» SOURCE EXTRACT
■ ■ ■
A bad night's sleep could reduce your ability to handle oxidative stress, cause impacts to your health, speed aging and ultimately cut short your life.
In a study based on fruit fly, scientists from Oregon State University have outlined how a key gene that helps control circadian rhythms can improve the health of aging fruit flies if it is intact, but can result in significant health impacts, up to and including earlier death, if it is absent.
The research, published in the journal Aging, found that young fruit flies without this gene were able to handle some stress, but middle-aged and older flies were not.
"We're beginning to identify some of the underlying mechanisms that may help explain why organisms age," said Natraj Krishnan, a research associate in the OSU Department of Zoology. "This study suggests that young individuals may be able to handle certain stresses, but the same insults at an older age cause genetic damage and appear to lead to health problems and earlier death. And it's linked to biological clocks."
■ ■ ■
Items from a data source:
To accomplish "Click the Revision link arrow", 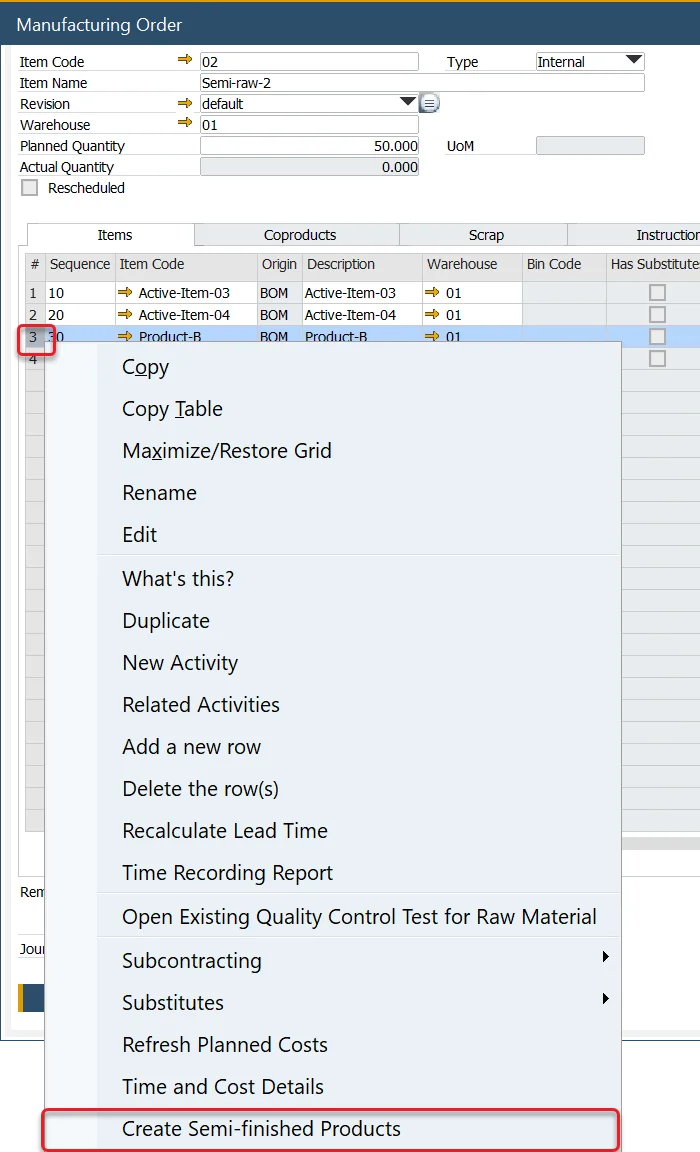I will click(x=184, y=103).
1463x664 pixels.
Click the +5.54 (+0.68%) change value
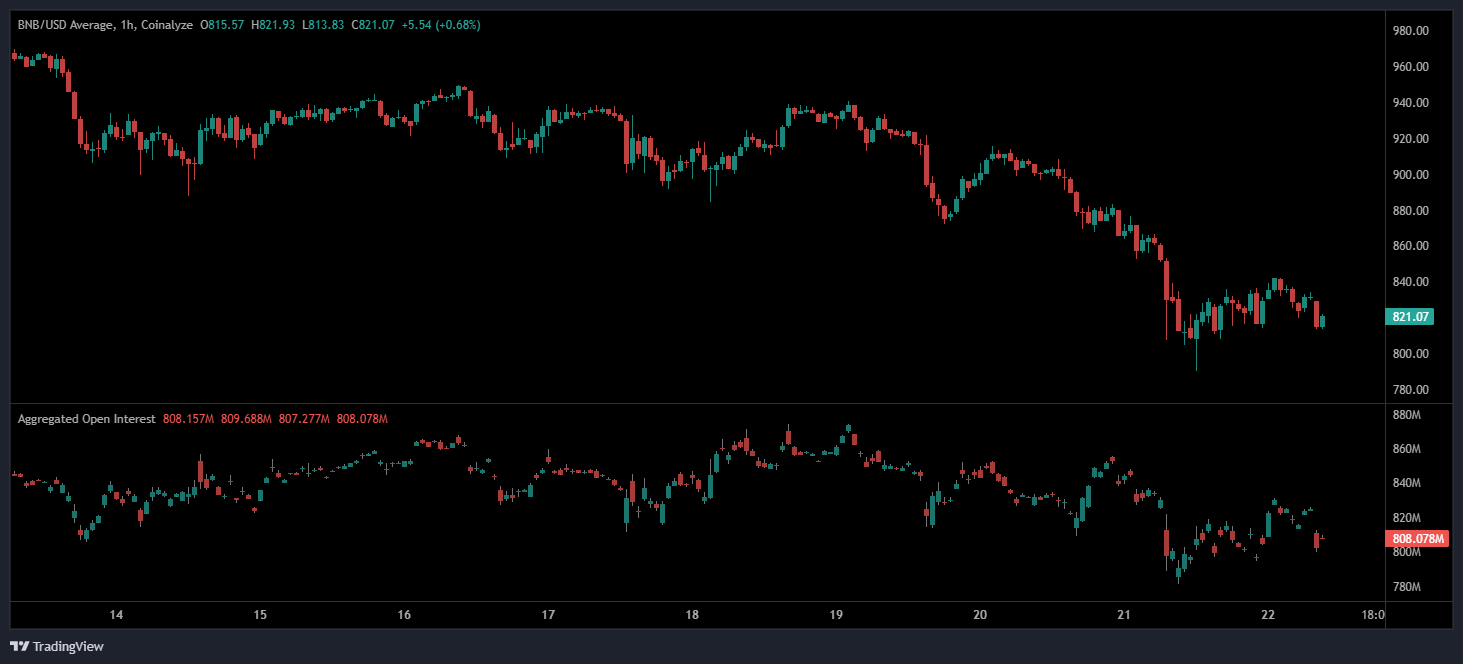[440, 25]
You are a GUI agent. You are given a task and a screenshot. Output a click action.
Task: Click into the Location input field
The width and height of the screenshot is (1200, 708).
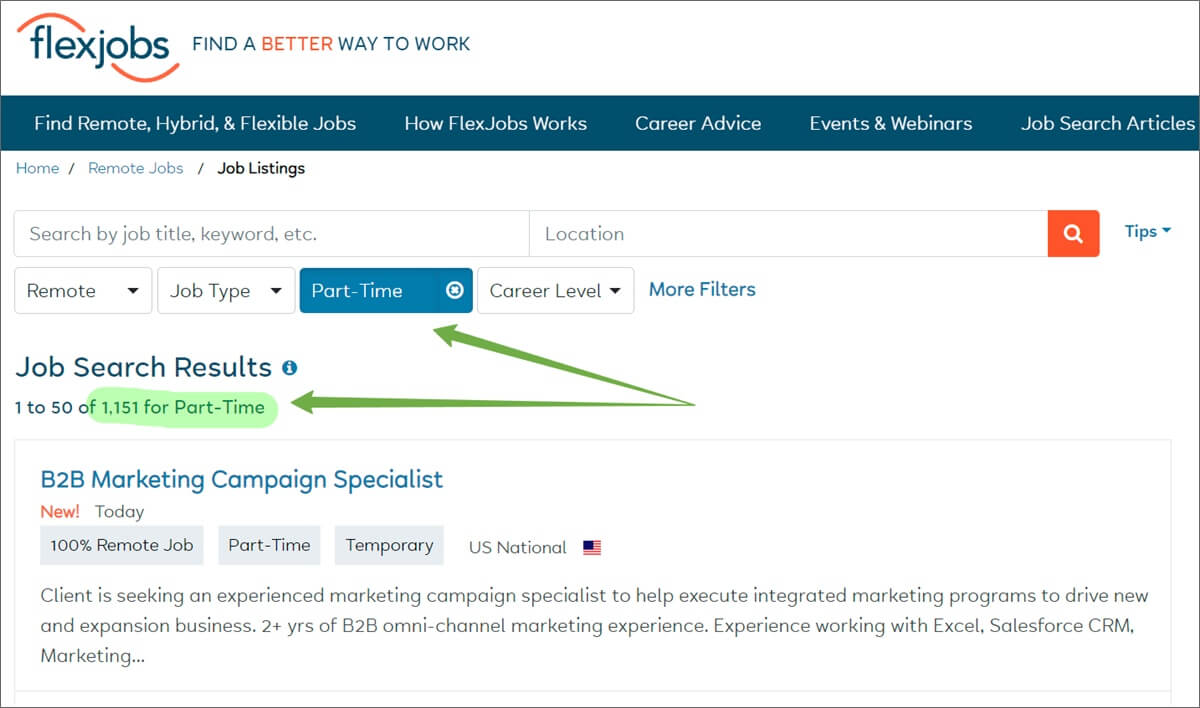(x=788, y=234)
■ ■ ■
» TASK TO COMPLETE
Resume the article on circadian genes and aging in fruit flies, picking up right after its final sentence.

» TASK ANSWER
It's not completely clear how closely the effects of genetic damage in fruit flies correlate to humans and other animals, Krishnan said, but "the genes themselves, their molecular mechanisms and function is essentially the same, conserved through many millions of years of evolution." The "period" gene in fruit flies, for instance, is also found and expressed in almost every cell in the human body.
This research examined that gene, which is one of four primary genes that help control the biological clock in many animals - the rhythms that are related to the cycle of day and night, and can be disrupted by anything from inadequate sleep to jet lag or working the swing shift. The study used some normal fruit flies and other mutant flies in which the "period" gene was absent.
The work was done under the leadership of Jadwiga Giebultowicz, an OSU professor of zoology, in collaboration with Dr. Doris Kretzschmar from the Oregon Health and Sciences University.